SEOUL, South Korea — Kim Seong-cheol is a survivor. He left his home in North Korea at the age of 8 for a Dickensian existence, begging on the streets with a pack of boys when famine struck and his parents could not feed him. By his account, he endured several stays in brutal North Korean and Chinese prisons for attempting to cross the border into China.

Kim Kyeong-il, using cellphone, is president of a support group for North Korean-born students at Yonsei University in Seoul.

But when he finally made it to South Korea, and freedom, Mr. Kim faced an obstacle that even his considerable street smarts could not help him overcome. He had placed into a university under a new affirmative action program, but was haunted by the deprivations of his past and quickly slipped behind South Korean classmates who had already made it through years of an extremely competitive education system.

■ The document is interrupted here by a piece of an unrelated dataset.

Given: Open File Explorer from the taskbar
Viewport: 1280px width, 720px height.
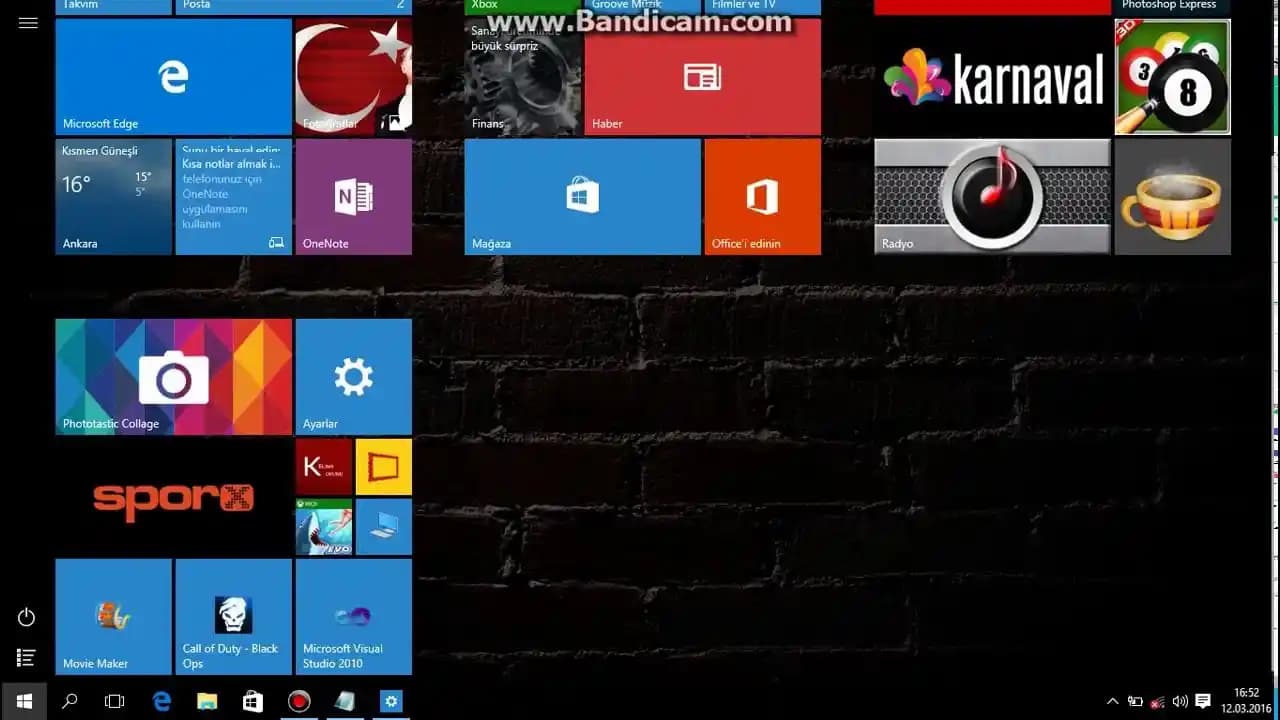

“I just couldn’t shake the memory of hunger from my mind,” said Mr. Kim, 26, who dropped out after just one semester and fell into a deep, alcohol-fueled depression.

Mr. Kim is part of a growing number of defectors who are making their way south — the number has increased sevenfold to 23,000 in the last decade — and posing a growing challenge for South Korea. Attempts at integration, including government-run crash courses on life in the capitalist South, have had mixed results, leaving many North Koreans unable to adapt to South Korea’s high-pressure society or overcome their stereotype as backward country cousins.

The government had hoped that education might close the chasm, offering piecemeal steps over the last decade that evolved into a full-fledged affirmative action program, which gives young North Koreans the chance to bypass grueling entrance exams to enter top universities. Now, even that stopgap measure appears to be failing as large numbers of North Koreans are dropping out, creating new worries that they and other defectors could become part of a permanent underclass.

“These children are simply not equipped for South Korea’s fiercely competitive society,” said Shin Hyo-sook, a specialist in education at the North Korean Refugees Foundation, a newly created government research institute. “They suffer identity issues due to their extreme experiences.” Continue reading

In the News – Activist-turned-lawmaker under fire for allegedly calling N.K. defectors ‘traitors’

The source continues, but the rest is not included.